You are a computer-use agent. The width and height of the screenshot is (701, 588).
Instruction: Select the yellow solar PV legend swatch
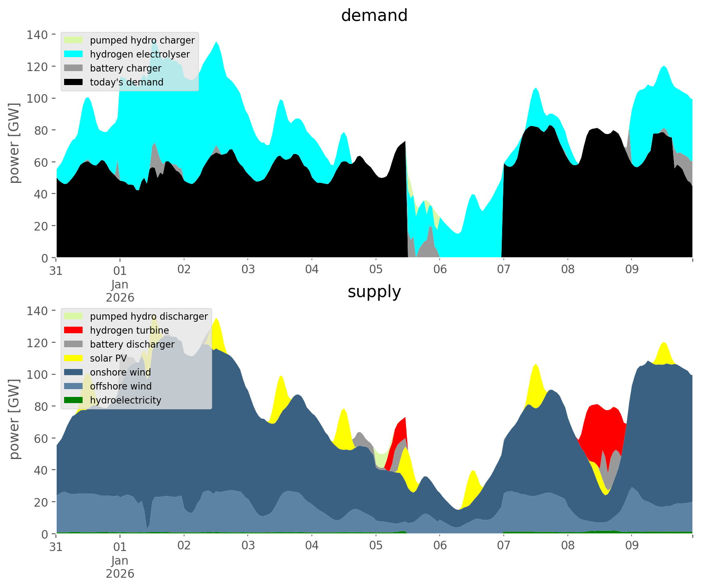(74, 358)
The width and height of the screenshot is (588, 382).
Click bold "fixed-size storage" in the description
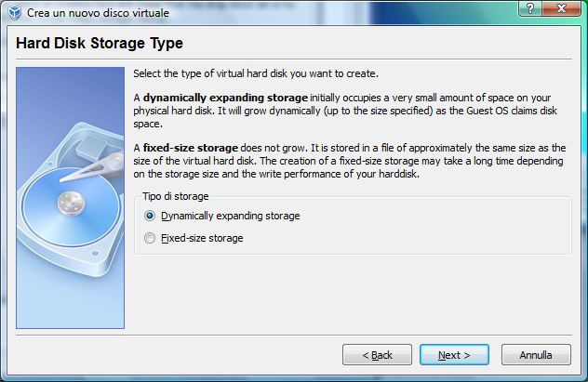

##############################

Rewrite all the records with each "screenshot" changed to "image" and nothing else altered. Leave the pictures out.

You are a computer-use agent. The width and height of the image is (701, 588).
Instruction: Select the yellow solar PV legend swatch
(74, 358)
The width and height of the image is (588, 382).
Click bold "fixed-size storage" in the description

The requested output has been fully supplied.